The State Treasurer’s lien based on a statute authorizing the state to seek reimbursement from a prisoner for the costs of his incarceration was not a statutory lien but a judicial lien which the debtor could avoid as impairing his exemptions. State Treasurer v. Wigger, No. 19-732 (W.D. Mich. Nov. 16, 2020).
The debtor was a prisoner in the Central Michigan Correctional Facility. The Michigan State Treasurer sought to recover some of the costs of his incarceration under the State Correctional Facility Reimbursement Act (SCFRA). After a bench trial, the state court found the State Treasurer was entitled to reimbursement from the debtor’s IRA funds and from proceeds from a judgment the debtor had against his son. The debtor initiated a chapter 7 bankruptcy and filed an adversary proceeding seeking to have the state’s lien voided as a judicial lien impairing his exemptions under section 522(f)(1).

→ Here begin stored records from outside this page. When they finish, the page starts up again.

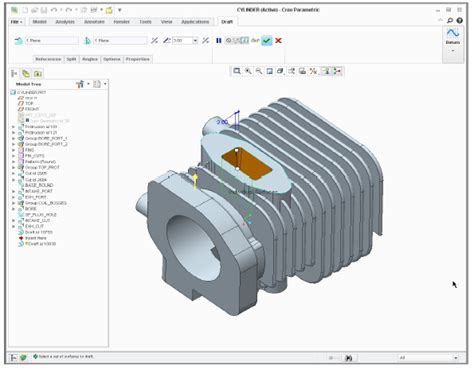Open the Angles panel button
The image size is (474, 370).
click(90, 59)
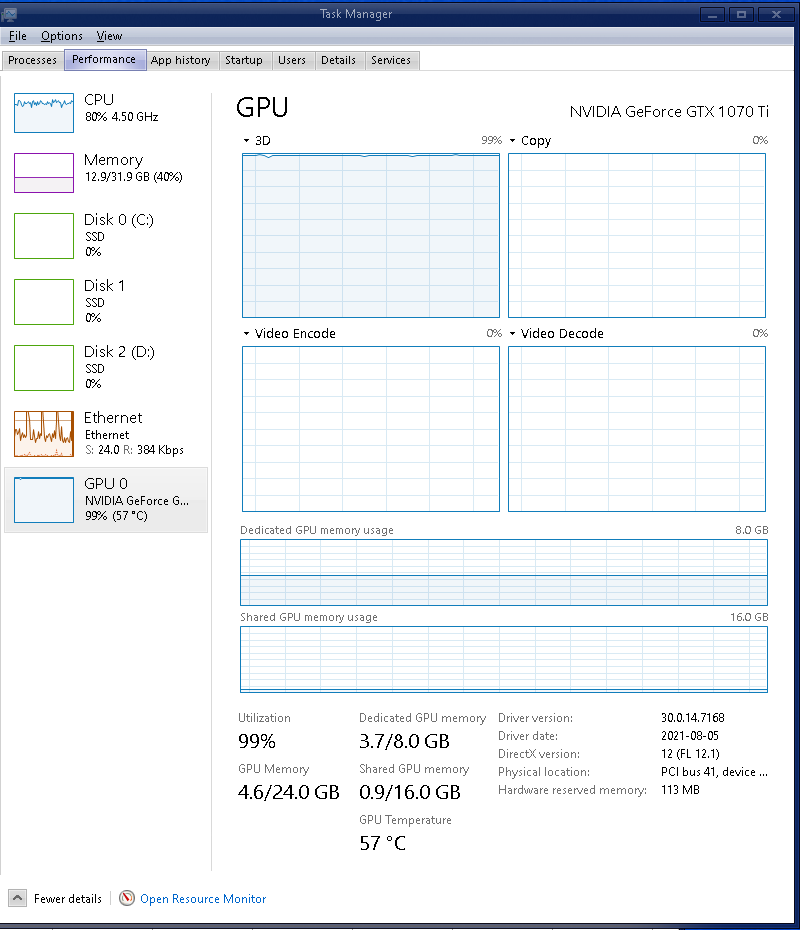
Task: Select the Memory graph thumbnail
Action: click(44, 172)
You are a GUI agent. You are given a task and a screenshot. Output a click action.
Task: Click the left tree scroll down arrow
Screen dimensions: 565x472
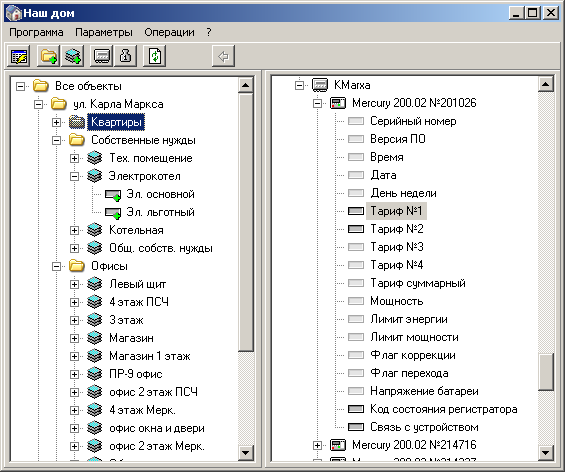tap(246, 453)
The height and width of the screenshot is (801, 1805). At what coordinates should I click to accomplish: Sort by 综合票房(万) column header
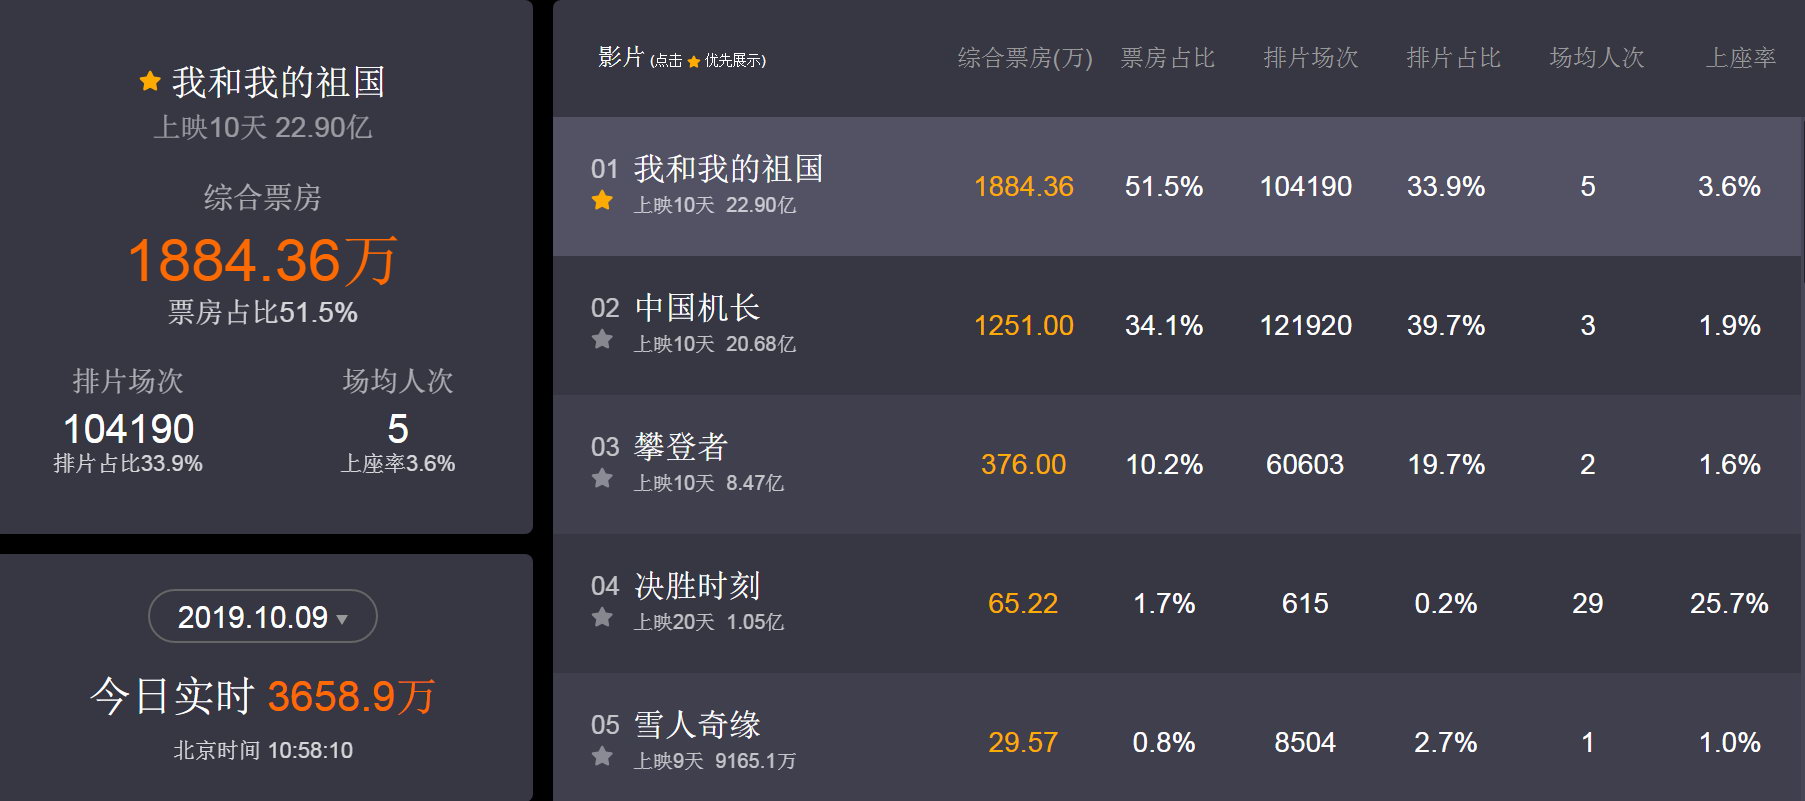(1025, 58)
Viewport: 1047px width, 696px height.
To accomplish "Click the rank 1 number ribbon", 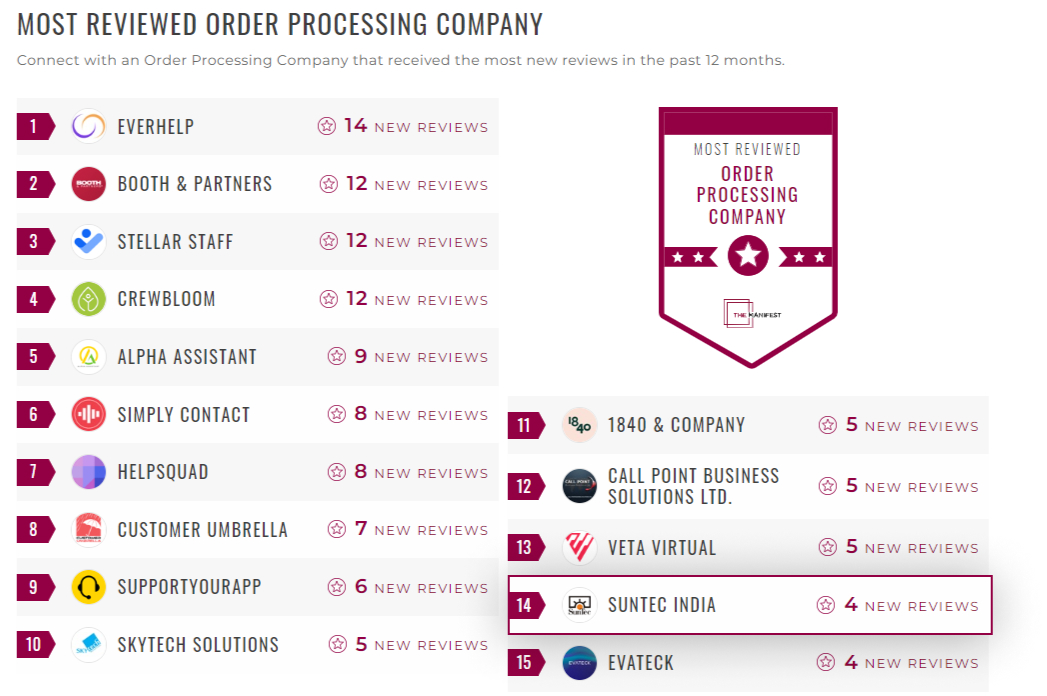I will [36, 127].
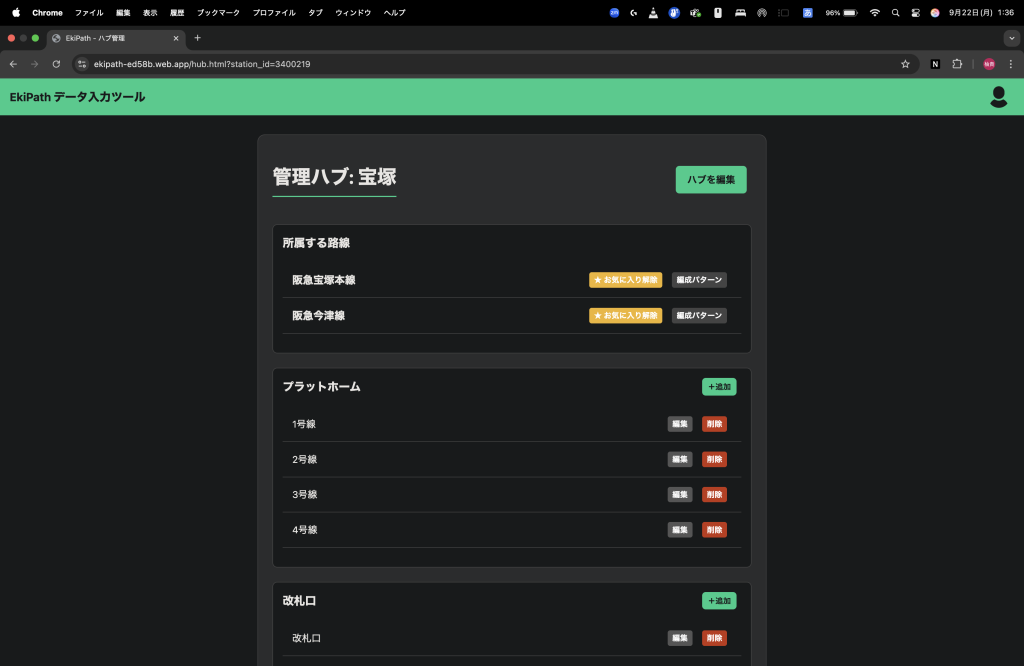Bookmark this page with the star icon
Viewport: 1024px width, 666px height.
905,64
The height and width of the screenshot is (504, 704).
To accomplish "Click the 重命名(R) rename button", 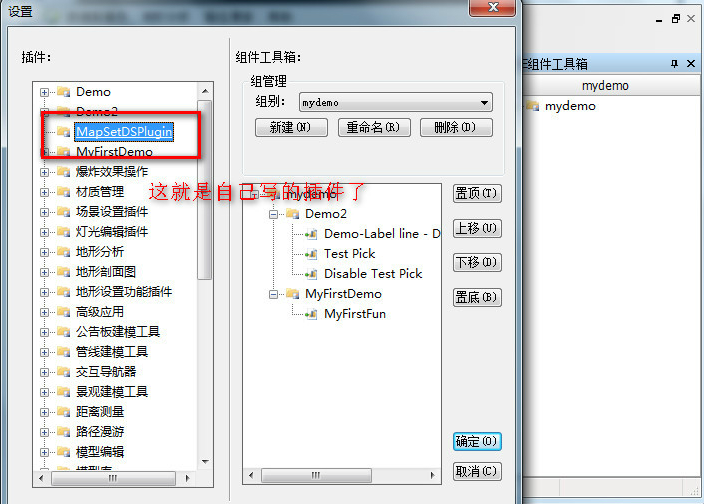I will coord(374,127).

The bankruptcy court granted the debtor’s lien avoidance motion finding that the lien impaired his exemption for retirement funds under section 522(d)(12), and his exemption for property valued up to $13,100 under section 522(d)(5).
On appeal to the district court, the Treasurer argued that section 522(f) was inapplicable because its lien was statutory rather than judicial. The Treasurer further argued that, if the court found the lien to be judicial, only the reimbursement for pre-petition incarceration costs should be discharged.
The district court began with a comparison of statutory and judicial liens. The Bankruptcy Code defines a statutory lien in section 101(53) as “a lien arising solely by force of a statute on specified circumstances or conditions[.]” The court offered a mechanic’s lien as illustrative of statutory liens. Mechanic’s liens are created automatically when a person delivers an item to a mechanic, and the value of the lien is established by the labor and skill applied to the item.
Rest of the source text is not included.